Postcards From Italy
(Condon, Z) Performed by Beirut

The times we had
Oh, when the wind would blow with rain and snow
Were not all bad
We put our feet just where they had, had to go
Never to go

The shattered soul
Following close but nearly twice as slow
In my good times
There were always golden rocks to throw
At those who admit defeat too late
Those were our times, those were our times

And I will love to see that day
That day is mine
When she will marry me outside with the willow trees
And play the songs we made
They made me so
And I would love to see that day
Her day was mine



Perhaps a too obvious song choice for this week, but since the first time I heard it was on a plane to Italy (Kennedy had made it part of a special play list for our trip), it is too perfect not to use.
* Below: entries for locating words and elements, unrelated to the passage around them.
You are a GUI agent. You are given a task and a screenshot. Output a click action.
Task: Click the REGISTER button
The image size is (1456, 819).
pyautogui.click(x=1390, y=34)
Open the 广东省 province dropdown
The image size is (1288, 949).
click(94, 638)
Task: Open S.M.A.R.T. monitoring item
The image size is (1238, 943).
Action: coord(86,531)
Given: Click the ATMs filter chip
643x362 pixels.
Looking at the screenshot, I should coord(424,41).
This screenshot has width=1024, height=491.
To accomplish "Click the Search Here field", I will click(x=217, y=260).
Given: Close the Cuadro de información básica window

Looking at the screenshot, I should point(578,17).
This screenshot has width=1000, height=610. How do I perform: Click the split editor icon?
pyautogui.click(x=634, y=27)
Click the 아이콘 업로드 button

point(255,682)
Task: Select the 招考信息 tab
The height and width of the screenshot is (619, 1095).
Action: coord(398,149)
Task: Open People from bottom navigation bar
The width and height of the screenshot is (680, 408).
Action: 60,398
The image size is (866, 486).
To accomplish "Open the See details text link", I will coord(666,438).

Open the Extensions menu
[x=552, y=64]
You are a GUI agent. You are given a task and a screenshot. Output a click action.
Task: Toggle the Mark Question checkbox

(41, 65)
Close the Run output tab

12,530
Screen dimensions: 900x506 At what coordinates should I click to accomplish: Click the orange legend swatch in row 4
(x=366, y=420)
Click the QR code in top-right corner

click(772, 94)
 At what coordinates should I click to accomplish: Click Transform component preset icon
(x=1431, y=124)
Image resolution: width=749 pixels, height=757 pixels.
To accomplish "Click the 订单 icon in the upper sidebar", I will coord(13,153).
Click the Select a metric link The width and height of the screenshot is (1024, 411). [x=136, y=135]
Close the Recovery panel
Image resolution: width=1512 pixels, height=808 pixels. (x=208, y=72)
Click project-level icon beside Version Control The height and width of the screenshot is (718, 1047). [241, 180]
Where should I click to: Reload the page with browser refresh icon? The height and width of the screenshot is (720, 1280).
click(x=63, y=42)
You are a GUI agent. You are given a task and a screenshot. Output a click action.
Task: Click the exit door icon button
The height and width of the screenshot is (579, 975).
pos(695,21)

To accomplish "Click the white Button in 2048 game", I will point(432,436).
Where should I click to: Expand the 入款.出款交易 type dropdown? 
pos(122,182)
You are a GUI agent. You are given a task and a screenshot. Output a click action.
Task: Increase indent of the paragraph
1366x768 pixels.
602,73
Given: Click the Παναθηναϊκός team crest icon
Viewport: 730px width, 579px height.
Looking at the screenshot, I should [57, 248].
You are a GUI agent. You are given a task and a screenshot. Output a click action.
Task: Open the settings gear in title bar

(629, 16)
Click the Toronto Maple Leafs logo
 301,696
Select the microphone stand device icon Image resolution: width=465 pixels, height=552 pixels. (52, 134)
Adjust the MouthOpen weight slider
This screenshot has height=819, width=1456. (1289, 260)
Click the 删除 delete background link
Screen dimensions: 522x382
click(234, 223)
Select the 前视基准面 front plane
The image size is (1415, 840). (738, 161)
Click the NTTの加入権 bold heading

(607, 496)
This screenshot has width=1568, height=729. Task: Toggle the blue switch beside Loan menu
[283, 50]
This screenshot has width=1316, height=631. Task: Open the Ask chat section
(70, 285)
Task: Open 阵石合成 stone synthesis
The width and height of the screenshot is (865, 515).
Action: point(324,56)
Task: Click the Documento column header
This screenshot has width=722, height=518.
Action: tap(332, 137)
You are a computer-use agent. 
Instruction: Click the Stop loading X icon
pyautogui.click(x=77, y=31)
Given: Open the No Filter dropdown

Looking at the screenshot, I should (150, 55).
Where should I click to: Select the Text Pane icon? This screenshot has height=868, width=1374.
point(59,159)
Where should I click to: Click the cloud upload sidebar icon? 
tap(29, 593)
The following will be the tale of our adventures there, as shown primarily in bad cellphone selfies (note: as the internet is full of amazing professional shots of all the sights and scenery, only bad cellphone selfies seem a legitimate form of travel documentary to me anymore).

This trip was a graduation present for Kennedy - her big treat was being able to bring her mother along on a tour of Italy, lol - and after looking at a few tour packages, we decided together that this itinerary hit the most places that we would want to see. So, we travelled on the "Italian Dream" Costsaver Tour by Trafalgar, and although I only have the Gate 1 package to Peru last year to compare it to, this wasn't as impressive: I didn't realise that "Costsaver" meant mediocre hotels outside of city centres so that once we were dropped at our hotels in the evenings, there was literally nowhere to go (barring expensive taxi rides). I also didn't like that there was a seating chart posted for the coach every day: I get that some people might complain that others always hog the front seats or wherever they think it would be best to sit, but I think the seats were all good, and as grownups, we ought to be able to decide who we'd like to sit around. No dice. And I didn't like that we were always being upsold: this trip had many optional tours that we could choose to buy into (Kennedy and I preplanned to buy into them all) and I have to wonder if our Tour Director gets a commission for all the optional experiences she sells based on the scolding tone she constantly used to stress their value; not to mention the two "experiences" (at the glass blowing and leather factories) that felt like time share hard sells ("This is the real stuff, don't buy on the streets, come waste a half hour of your precious free time to learn why you can't afford to shop elsewhere..."). The bottom line is: I don't know if I'd travel with Trafalgar again; definitely not with their Costsaver line.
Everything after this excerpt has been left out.